## THE DATA
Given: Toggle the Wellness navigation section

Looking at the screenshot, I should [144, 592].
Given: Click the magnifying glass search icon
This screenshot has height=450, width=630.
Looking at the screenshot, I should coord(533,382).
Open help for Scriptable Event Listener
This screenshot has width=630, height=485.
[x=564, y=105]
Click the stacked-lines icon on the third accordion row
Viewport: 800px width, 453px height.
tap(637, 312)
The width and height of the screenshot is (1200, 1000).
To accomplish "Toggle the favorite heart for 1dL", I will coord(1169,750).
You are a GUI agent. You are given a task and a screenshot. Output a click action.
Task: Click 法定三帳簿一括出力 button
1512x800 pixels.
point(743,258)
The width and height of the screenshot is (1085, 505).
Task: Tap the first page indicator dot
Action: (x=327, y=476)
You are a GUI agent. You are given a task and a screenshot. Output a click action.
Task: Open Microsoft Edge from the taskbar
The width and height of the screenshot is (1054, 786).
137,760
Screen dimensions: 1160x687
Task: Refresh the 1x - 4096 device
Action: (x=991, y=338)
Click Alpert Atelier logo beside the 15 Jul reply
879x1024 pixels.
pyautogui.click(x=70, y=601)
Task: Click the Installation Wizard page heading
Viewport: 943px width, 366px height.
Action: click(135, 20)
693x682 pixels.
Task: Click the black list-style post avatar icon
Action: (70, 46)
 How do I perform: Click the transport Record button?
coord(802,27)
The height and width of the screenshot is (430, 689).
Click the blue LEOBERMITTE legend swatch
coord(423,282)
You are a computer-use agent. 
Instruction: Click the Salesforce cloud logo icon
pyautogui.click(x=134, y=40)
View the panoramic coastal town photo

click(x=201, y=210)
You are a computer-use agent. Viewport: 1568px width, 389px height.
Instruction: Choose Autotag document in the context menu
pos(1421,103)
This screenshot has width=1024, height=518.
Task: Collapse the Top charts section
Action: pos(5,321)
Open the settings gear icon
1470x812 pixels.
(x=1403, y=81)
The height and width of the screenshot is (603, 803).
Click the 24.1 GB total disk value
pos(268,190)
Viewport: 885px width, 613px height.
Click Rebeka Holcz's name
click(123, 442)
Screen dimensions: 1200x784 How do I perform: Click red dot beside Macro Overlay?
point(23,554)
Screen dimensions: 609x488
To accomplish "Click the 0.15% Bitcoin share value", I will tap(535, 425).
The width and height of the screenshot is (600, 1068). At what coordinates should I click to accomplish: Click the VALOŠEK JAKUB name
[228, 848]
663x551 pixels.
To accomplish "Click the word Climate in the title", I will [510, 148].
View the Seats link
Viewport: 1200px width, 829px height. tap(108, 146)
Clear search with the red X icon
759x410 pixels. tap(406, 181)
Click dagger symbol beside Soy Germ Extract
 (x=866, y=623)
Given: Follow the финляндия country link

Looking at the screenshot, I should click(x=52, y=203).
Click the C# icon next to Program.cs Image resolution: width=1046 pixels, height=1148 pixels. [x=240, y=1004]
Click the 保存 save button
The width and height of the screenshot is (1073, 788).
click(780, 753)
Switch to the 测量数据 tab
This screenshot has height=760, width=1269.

## DIRECTIONS
If a line in the records above holds the string "Open", copy it out.

## RESPONSE AREA
Open help for Scriptable Event Listener
Task: Open Microsoft Edge from the taskbar
Open the settings gear icon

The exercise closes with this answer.